Core funds are required to run the operation unit, which are needed for costs such as office rental, operation staff costs, asset depreciation, as well as other administrative cost. A budget is also devised to provide official training to the staff, so that they are able to carry out their duties independently, using initiative, all to a high standard. Core, secure funds from donors are key in order to help strengthen the capacity of this unit. However, we also can charge some budget as overhead from the project activities to use for this operation unit cost as well. After its policy, CIYA can charge from 15% to 30% of the total activities budget to support the operation unit.
VI. Program Strategies Description
The program strategy of the five year includes five objectives which is focus on five different issues. In each objective, some activities are developed in order to achieve the objective. The following are the narrative of each objective, but these activities are also put in a matrix of logical framework in the annex.
1. Develop a strong network of Indigenous Youths throughout Phnom Penh and the Provincial areas, to help enable them to support each other, build their capacities and work collectively in their communities
To achieve this objective, we expect to achieve five important outputs that includes strong operation unit existed, all information and knowledge are shared among CIYA members, special events for all members meeting organized and conducted, youth networked are established and strengthened, program activities and gender mainstreaming monitored and followed up. In each output, some main activities need to be conducted to contribute to the achievement of those outputs.

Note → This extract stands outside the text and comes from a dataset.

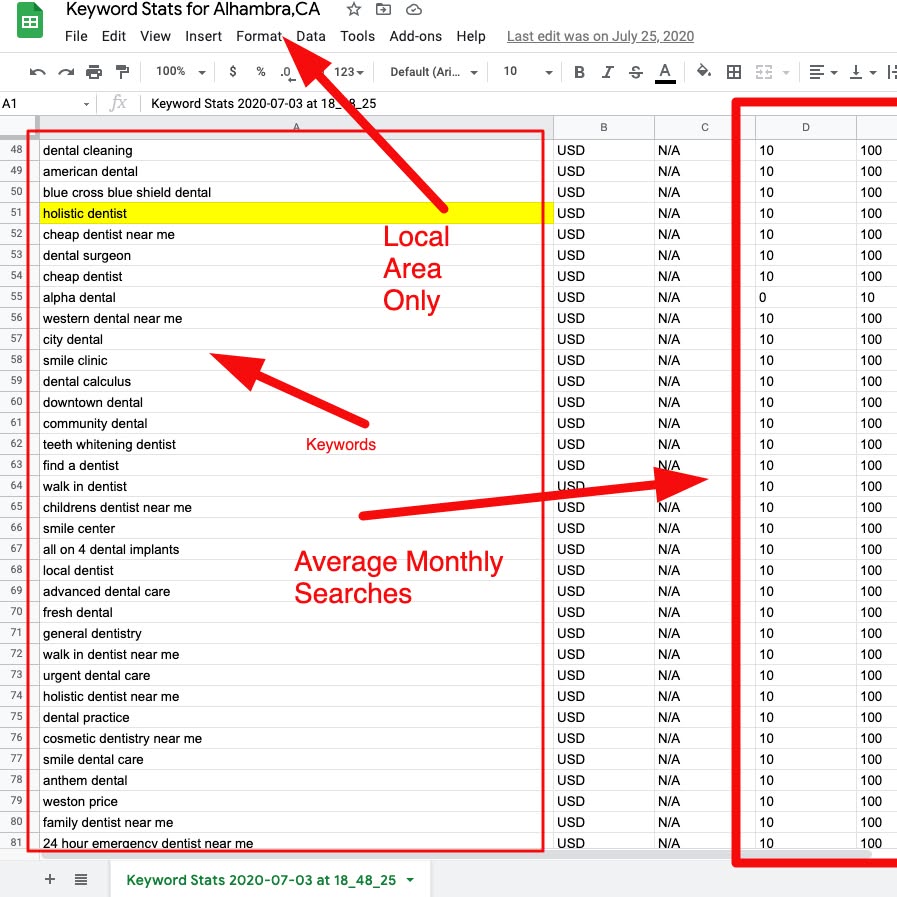
Task: Click the Move to folder icon
Action: pyautogui.click(x=383, y=10)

With regard to implementation of its program, developing the capacity CIYA’s operation unit is a priority. Without this operation unit the association could not function, as it is the main mechanism that facilitates the movements and communication among the members. In order to ensure the operation unit functions to its highest capacity, a local consultant is recruited to help provide training and back stop. As CIYA was recently developed, with young members still acquiring experience, gaining knowledge and insights into organization management and program development from a professional consultant contributed to the youth member’s capacity building abilities. On-the-job training is provided as well as workshops on effective fundraising.

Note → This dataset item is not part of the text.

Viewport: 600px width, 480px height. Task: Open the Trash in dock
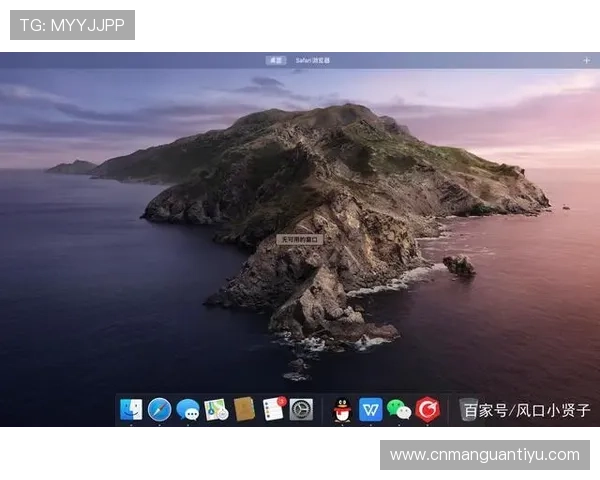tap(468, 409)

To share all the knowledge and information among the youth members, two-way communication is organized among the youth networks. The community youth network will collect all information happening in their communities and report to the provincial networks who then continue to pass on this information to the national network. The operation unit will produce the newsletter, in which all information from the community, province, and national levels are included. The newsletters are distributed to all members in term of sharing information, and to all stakeholders in terms of advocacy. The community networks are equipped with photo camera and listening-radio, so that they could capture all relevant pictures and hear relevant information. The networks members are also trained on collecting information, writing reports, taking photographs. In addition to the two-way communication, the information resource centre is also organized, in which the website is developed and well updated of all information related to IP as well as CIYA issues. With this website, we expect that not only the members of CIYA, but also many others could hear from what is happening with CIYA and IP. The operation unit is trained on this skill in order to make it with quality and up to date.

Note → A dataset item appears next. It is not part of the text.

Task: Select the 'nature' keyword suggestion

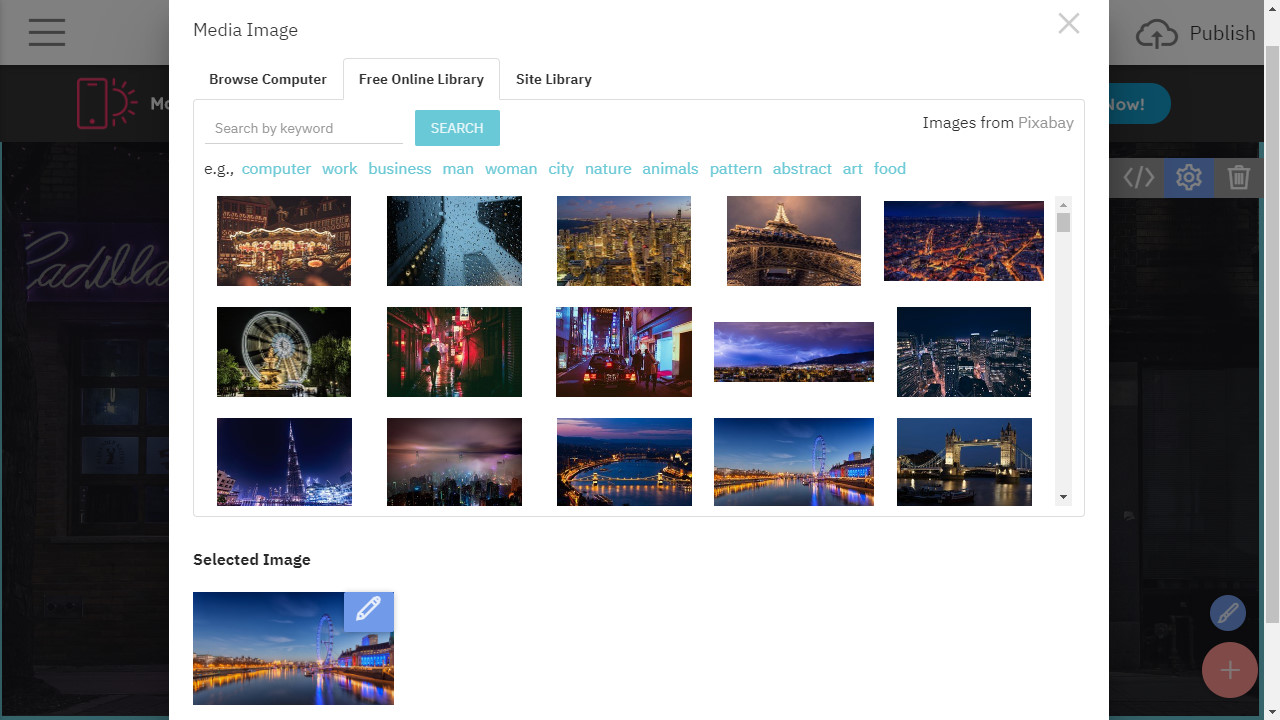Action: [x=608, y=169]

In order to let CIYA members in the entire country meet with each others, and following the by-law, a congress is conducted every year. This congress provides opportunity to the members not only to meet and get to know each others, but also to share information, knowledge, culture, and experiences. It is also the time that the association discusses the achievement of its programs, impacts, challenges, and finds recommendation for the improvement. In after two year, a new president is also elected by this congress. The congress also provides an opportunity to the members to review the by-law, policy, and other association frameworks.
With the first year of the five year program strategy, CIYA aims to establish 32 community networks, and 8 provincial networks. These networks needs to be also strengthened with training, monitoring, and back stop from higher network level. The capacity building of these networks are conducted through their regular study circle and monitored by monthly meeting. The active members, who are from the national network, will go down to the provinces to strengthen the provincial network capacity and to monitor the community network function. The provincial network members go to the communities for building up the capacity as well as to prove back stop for the community network. These community and provincial networks are playing very important roles, on one hand, in making dialogue to integrate and share information and knowledge among the inside and outside the communities, and especially with regard to the lands and natural resources of the community and the government policies and legal frameworks. On the other hand, they also could make the habit of exchanging traditional knowledge from the elders to the young generation and the opinions of the new generation to the elders. With the encouragement and motivation for the effort of each network, a champion ship might be given to any networks that are evaluated by the operation unity as the best function. This championship is offered to the winner during the congress.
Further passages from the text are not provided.